[TASK]
Turn every line of the records below into a JSON list of strings, one string per line, and leave out any blank lines.

:::

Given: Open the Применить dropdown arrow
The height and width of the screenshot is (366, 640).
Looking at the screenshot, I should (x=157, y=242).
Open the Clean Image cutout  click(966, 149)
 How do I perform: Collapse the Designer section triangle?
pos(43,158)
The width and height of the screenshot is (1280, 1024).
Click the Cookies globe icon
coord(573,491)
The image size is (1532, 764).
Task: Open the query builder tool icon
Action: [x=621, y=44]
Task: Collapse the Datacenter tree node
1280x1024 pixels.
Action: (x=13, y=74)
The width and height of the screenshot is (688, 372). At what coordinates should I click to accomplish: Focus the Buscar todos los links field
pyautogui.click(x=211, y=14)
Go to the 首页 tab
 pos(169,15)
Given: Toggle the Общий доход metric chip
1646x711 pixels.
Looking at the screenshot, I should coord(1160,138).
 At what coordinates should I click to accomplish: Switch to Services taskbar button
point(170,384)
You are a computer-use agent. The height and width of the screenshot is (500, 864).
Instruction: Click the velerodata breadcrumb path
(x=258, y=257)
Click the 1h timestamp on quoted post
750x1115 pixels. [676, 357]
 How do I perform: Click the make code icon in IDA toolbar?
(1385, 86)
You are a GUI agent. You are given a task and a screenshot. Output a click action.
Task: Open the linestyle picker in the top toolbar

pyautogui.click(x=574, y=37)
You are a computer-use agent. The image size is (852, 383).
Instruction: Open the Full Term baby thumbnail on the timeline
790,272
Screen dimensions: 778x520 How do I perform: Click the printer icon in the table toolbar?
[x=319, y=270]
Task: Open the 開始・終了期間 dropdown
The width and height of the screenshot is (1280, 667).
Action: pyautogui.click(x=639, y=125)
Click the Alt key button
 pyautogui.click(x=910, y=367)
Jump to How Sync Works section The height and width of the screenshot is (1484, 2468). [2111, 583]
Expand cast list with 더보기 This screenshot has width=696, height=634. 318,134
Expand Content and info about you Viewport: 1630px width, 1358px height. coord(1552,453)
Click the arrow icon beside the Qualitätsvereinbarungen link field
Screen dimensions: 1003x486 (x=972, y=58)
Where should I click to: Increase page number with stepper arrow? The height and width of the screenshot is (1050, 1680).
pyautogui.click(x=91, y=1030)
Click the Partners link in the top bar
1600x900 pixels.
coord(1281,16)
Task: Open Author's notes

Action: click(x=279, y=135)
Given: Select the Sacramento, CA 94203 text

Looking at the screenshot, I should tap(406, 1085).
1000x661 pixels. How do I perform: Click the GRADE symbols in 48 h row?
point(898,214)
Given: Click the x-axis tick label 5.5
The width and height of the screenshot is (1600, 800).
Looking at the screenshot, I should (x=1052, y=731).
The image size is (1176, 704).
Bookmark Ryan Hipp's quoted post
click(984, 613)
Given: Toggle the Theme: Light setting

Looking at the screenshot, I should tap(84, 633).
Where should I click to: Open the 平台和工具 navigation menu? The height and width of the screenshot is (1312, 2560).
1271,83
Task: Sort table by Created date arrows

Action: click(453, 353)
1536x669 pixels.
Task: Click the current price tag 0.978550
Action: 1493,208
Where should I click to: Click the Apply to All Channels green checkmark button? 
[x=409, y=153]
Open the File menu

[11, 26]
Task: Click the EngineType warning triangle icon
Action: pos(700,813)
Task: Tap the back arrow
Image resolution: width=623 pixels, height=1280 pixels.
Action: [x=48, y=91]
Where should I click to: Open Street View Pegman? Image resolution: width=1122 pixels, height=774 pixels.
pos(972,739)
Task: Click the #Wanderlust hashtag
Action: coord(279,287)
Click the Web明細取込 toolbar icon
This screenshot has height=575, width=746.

:::

[PROBLEM SOLUTION]
[
  "Given: Open the Применить dropdown arrow",
  "The height and width of the screenshot is (366, 640).",
  "Looking at the screenshot, I should (x=157, y=242).",
  "Open the Clean Image cutout  click(966, 149)",
  " How do I perform: Collapse the Designer section triangle?",
  "pos(43,158)",
  "The width and height of the screenshot is (1280, 1024).",
  "Click the Cookies globe icon",
  "coord(573,491)",
  "The image size is (1532, 764).",
  "Task: Open the query builder tool icon",
  "Action: [x=621, y=44]",
  "Task: Collapse the Datacenter tree node",
  "1280x1024 pixels.",
  "Action: (x=13, y=74)",
  "The width and height of the screenshot is (688, 372). At what coordinates should I click to accomplish: Focus the Buscar todos los links field",
  "pyautogui.click(x=211, y=14)",
  "Go to the 首页 tab",
  " pos(169,15)",
  "Given: Toggle the Общий доход metric chip",
  "1646x711 pixels.",
  "Looking at the screenshot, I should coord(1160,138).",
  " At what coordinates should I click to accomplish: Switch to Services taskbar button",
  "point(170,384)",
  "You are a computer-use agent. The height and width of the screenshot is (500, 864).",
  "Instruction: Click the velerodata breadcrumb path",
  "(x=258, y=257)",
  "Click the 1h timestamp on quoted post",
  "750x1115 pixels. [676, 357]",
  " How do I perform: Click the make code icon in IDA toolbar?",
  "(1385, 86)",
  "You are a GUI agent. You are given a task and a screenshot. Output a click action.",
  "Task: Open the linestyle picker in the top toolbar",
  "pyautogui.click(x=574, y=37)",
  "You are a computer-use agent. The image size is (852, 383).",
  "Instruction: Open the Full Term baby thumbnail on the timeline",
  "790,272",
  "Screen dimensions: 778x520 How do I perform: Click the printer icon in the table toolbar?",
  "[x=319, y=270]",
  "Task: Open the 開始・終了期間 dropdown",
  "The width and height of the screenshot is (1280, 667).",
  "Action: pyautogui.click(x=639, y=125)",
  "Click the Alt key button",
  " pyautogui.click(x=910, y=367)",
  "Jump to How Sync Works section The height and width of the screenshot is (1484, 2468). [2111, 583]",
  "Expand cast list with 더보기 This screenshot has width=696, height=634. 318,134",
  "Expand Content and info about you Viewport: 1630px width, 1358px height. coord(1552,453)",
  "Click the arrow icon beside the Qualitätsvereinbarungen link field",
  "Screen dimensions: 1003x486 (x=972, y=58)",
  "Where should I click to: Increase page number with stepper arrow? The height and width of the screenshot is (1050, 1680).",
  "pyautogui.click(x=91, y=1030)",
  "Click the Partners link in the top bar",
  "1600x900 pixels.",
  "coord(1281,16)",
  "Task: Open Author's notes",
  "Action: click(x=279, y=135)",
  "Given: Select the Sacramento, CA 94203 text",
  "Looking at the screenshot, I should tap(406, 1085).",
  "1000x661 pixels. How do I perform: Click the GRADE symbols in 48 h row?",
  "point(898,214)",
  "Given: Click the x-axis tick label 5.5",
  "The width and height of the screenshot is (1600, 800).",
  "Looking at the screenshot, I should (x=1052, y=731).",
  "The image size is (1176, 704).",
  "Bookmark Ryan Hipp's quoted post",
  "click(984, 613)",
  "Given: Toggle the Theme: Light setting",
  "Looking at the screenshot, I should tap(84, 633).",
  "Where should I click to: Open the 平台和工具 navigation menu? The height and width of the screenshot is (1312, 2560).",
  "1271,83",
  "Task: Sort table by Created date arrows",
  "Action: click(453, 353)",
  "1536x669 pixels.",
  "Task: Click the current price tag 0.978550",
  "Action: 1493,208",
  "Where should I click to: Click the Apply to All Channels green checkmark button? ",
  "[x=409, y=153]",
  "Open the File menu",
  "[11, 26]",
  "Task: Click the EngineType warning triangle icon",
  "Action: pos(700,813)",
  "Task: Tap the back arrow",
  "Image resolution: width=623 pixels, height=1280 pixels.",
  "Action: [x=48, y=91]",
  "Where should I click to: Open Street View Pegman? Image resolution: width=1122 pixels, height=774 pixels.",
  "pos(972,739)",
  "Task: Click the #Wanderlust hashtag",
  "Action: coord(279,287)",
  "Click the Web明細取込 toolbar icon",
  "This screenshot has height=575, width=746."
]